I am not very familiar with maths, so if there is some theorem that can used please tell it to me.
Thank you.

 

[D H]

We don't do your homework for you at this site, and this looks very much like homework. (And even if it isn't, we treat questions that look very much like homework as if they were homework.)

Try showing some work. What techniques are there to test whether a series converges? Which ones help with this particular series?

 

[AdrianZ]

Do you know anything about series? It's a series question. and your series shows different behaviors depending what p you use. for example for p=1/2 the series is the harmonic series which is a famous divergent series. for other values you can use theorems or series tests. for example if p<0 then the series is obviously divergent because it fails the necessary condition to converge. I'll give you a hint.
separate values of p into different groups. like 2p<0, 2p=1, 0<2p<1, 2p>1. That'll be the first step to recognize what the problem asks you to do. I gave you the answer for p<0 & p=1. I let you solve the problem for the other 2 cases. you may not even need to consider the case that 0<2p<1.

About calculating its values, you have to know what p is. moreover, It's usually hard and sometimes extremely difficult to calculate the value of a series.

 

[ghc]

It is not a homework and I am not a student (and I never was a math student) but I can't prove it. So I will show what I can do :

$\frac{(n+1)^{-2p}}{n^{-2p}} = (\frac{n}{n+1})^{2p} \rightarrow 1$ if $n\rightarrow +\infty$
We can't conclude.

$\frac{(n+1)^{-2p}}{n^{-2p}} = (\frac{n+1}{n})^{-2p} = (1+\frac{1}{n})^{-2p} = 1-2p\frac{1}{n}+o(\frac{1}{n})$
$2p>1$ the sum converges.

Is this true?

 

[ghc]

Do you know anything about series?

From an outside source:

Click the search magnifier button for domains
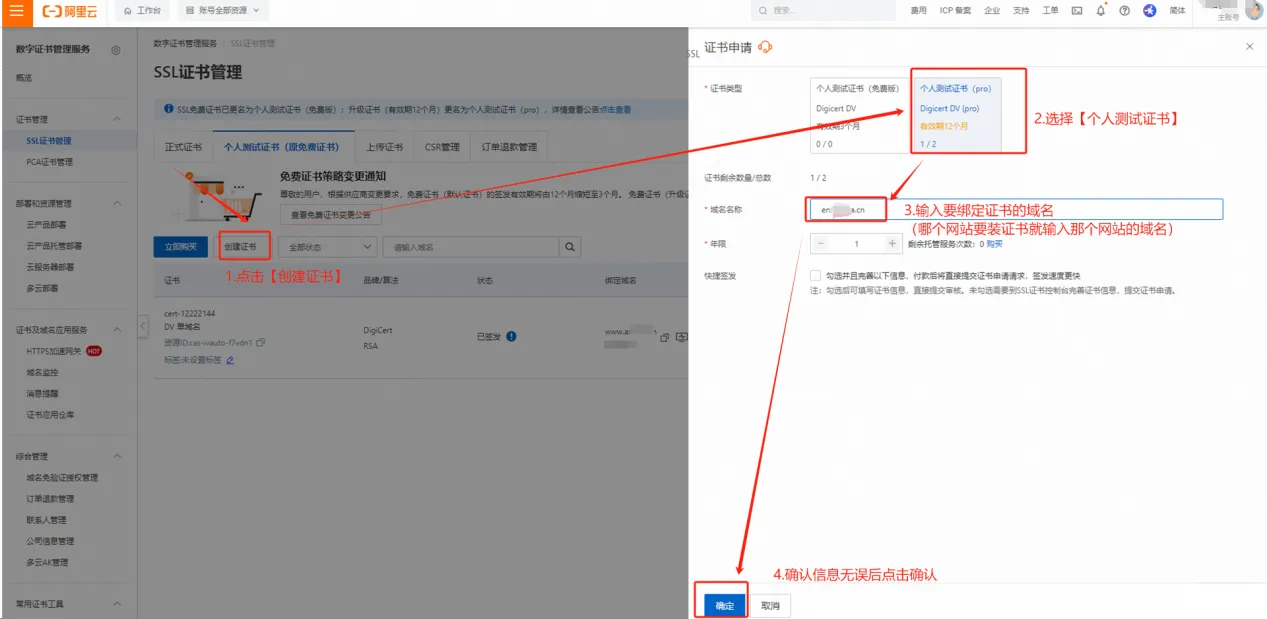This screenshot has width=1267, height=619. [569, 247]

It's a series question. and your series shows different behaviors depending what p you use. for example for p=1/2 the series is the harmonic series which is a famous divergent series. for other values you can use theorems or series tests. for example if p<0 then the series is obviously divergent because it fails the necessary condition to converge. I'll give you a hint.
separate values of p into different groups. like 2p<0, 2p=1, 0<2p<1, 2p>1. That'll be the first step to recognize what the problem asks you to do. I gave you the answer for p<0 & p=1. I let you solve the problem for the other 2 cases. you may not even need to consider the case that 0<2p<1.

About calculating its values, you have to know what p is. moreover, It's usually hard and sometimes extremely difficult to calculate the value of a series.

p is a positive integer.

 

[AdrianZ]

p is a positive integer.

then Yeah the series is convergent for every p in N and your proof seems to be correct to me.